BUFFALO (NY)
Buffalo News [Buffalo NY]
March 28, 2021
By Jay Tokasz
The Rev. Norbert F. Orsolits, a Catholic priest whose 2018 admission that he had molested “probably dozens” of boys decades earlier led to a reckoning within the Buffalo Diocese over its coverup of child sex abuse cases, has died at the age of 81.
A brief death notice published Sunday in The Buffalo News indicated that Orsolits died March 25. An obituary published on the website of W.S. Davis Funeral Home said Orsolits died in the Buffalo Center for Nursing and Rehabilitation. Orsolits said in a 2018 interview with The News that he had leukemia, but his cause of death was not known.
Orsolits admitted that he had sexually abused children in the 1970s and 1980s when he was contacted by The News at his home in the Town of Ashford about allegations by Michael F. Whalen Jr., 55, who accused the priest of molesting him in 1979 or 1980 while they were on a weekend ski trip. Orsolits said he didn’t remember Whalen, but he didn’t deny abusing him and he acknowledged that he had had sexual contact with boys until receiving treatment at Southdown Institute in Ontario, where the diocese sent priests with addiction and mental health problems.
Whalen’s accusations, combined with Orsolits’ stunning admissions, helped launch a tsunami of abuse claims against clergy and other employees of the diocese and ultimately led to a federal investigation of the diocese, a lawsuit by State Attorney General Letitia James and 260 Child Victims Act lawsuits against the diocese, which in 2020 filed for Chapter 11 bankruptcy protection in an effort to settle claims with what are expected to be at least 400 abuse survivors.
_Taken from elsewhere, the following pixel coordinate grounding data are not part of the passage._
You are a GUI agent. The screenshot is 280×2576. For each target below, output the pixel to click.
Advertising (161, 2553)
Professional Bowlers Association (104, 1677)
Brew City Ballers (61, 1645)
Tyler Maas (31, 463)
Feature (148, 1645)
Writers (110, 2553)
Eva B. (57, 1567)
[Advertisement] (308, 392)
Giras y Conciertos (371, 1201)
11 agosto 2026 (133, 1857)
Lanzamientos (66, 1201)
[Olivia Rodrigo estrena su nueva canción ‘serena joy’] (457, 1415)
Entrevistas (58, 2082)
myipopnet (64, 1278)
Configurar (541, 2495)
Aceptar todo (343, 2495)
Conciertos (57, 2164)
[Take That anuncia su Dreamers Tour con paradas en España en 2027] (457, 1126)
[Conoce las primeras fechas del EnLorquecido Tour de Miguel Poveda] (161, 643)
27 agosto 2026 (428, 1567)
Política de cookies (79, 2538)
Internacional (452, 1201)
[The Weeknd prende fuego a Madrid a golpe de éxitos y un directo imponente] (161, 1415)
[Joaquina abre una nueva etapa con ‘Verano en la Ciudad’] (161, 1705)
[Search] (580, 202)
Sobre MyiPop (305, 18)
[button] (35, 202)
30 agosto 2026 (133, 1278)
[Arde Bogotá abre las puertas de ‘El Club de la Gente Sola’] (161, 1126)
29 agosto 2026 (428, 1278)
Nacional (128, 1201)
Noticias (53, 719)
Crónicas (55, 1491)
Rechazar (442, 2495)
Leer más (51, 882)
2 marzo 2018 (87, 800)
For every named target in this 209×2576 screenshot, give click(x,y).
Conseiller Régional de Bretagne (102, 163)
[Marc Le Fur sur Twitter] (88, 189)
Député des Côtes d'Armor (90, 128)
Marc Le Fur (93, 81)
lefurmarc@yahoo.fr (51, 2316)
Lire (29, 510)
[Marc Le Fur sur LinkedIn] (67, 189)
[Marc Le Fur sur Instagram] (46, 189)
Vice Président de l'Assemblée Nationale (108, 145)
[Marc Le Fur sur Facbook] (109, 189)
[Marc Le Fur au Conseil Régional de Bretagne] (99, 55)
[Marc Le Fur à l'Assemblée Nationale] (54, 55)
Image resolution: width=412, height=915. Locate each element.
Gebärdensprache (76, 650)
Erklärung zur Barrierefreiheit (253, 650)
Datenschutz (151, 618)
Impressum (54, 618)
Within days of Whalen’s account of being abused, a pair of brothers told The News that Orsolits also had abused them as youngsters. Orsolits confirmed in an interview that he had sexual contact with both brothers. Orsolits was accused of abuse in 16 separate Child Victims Act lawsuits, with allegations stemming back to the earliest days of his priesthood and into the early 1980s.
Whalen said in 2019 that had forgiven Orsolits. On Sunday, he said that he wished he had had an opportunity to talk with Orsolits before the priest died.
“I wish I was able to sit face to face with him just to ask why,” he said. “I pray that in his final days that he made peace with himself and if he made peace with God. Everyone I talked to today asked me why I would pray for him to make peace with himself and God. Way too much hate in the world today. He will answer to God he will be judged.”
Despite his admissions, Orsolits never apologized to his victims and he repeatedly maintained that he had been reformed following two stints at Southdown.
Ordained in 1965, Orsolits’ first assignment was at St. Joseph Church in Bliss. He then served at All Saints in Buffalo, St. John in Alden and St. John the Evangelist in South Buffalo. He worked in 13 parishes in all until 1988, when he was named chaplain at Buffalo General Hospital and placed into what diocese officials called “guarded ministry.” He was removed from priestly ministry in 2004 and forbidden to celebrate Masses publicly, but diocese officials gave no public explanation at the time.
Whether the general public will be able to examine the confidential records someday remains unclear and likely will be subject to intense negotiations during the bankruptcy proceedings.
He was still technically a priest at the time of his death. Diocese officials had been preparing a canon law case to submit to the Vatican, where only the pope can dismiss a priest from the clerical state, Catholic terminology for defrocking a priest.
The obituary at the funeral home site noted that Orsolits was a retired chaplain for Hospice Buffalo Inc., and a former chaplain at the Holland Speedway, but made no mention of the fact that he was a Catholic priest and didn’t identify him by the honorific title of “Reverend.”
The obituary also said that he is an automobile enthusiast and enjoyed hiking, rafting, and skiing. He is survived by several cousins.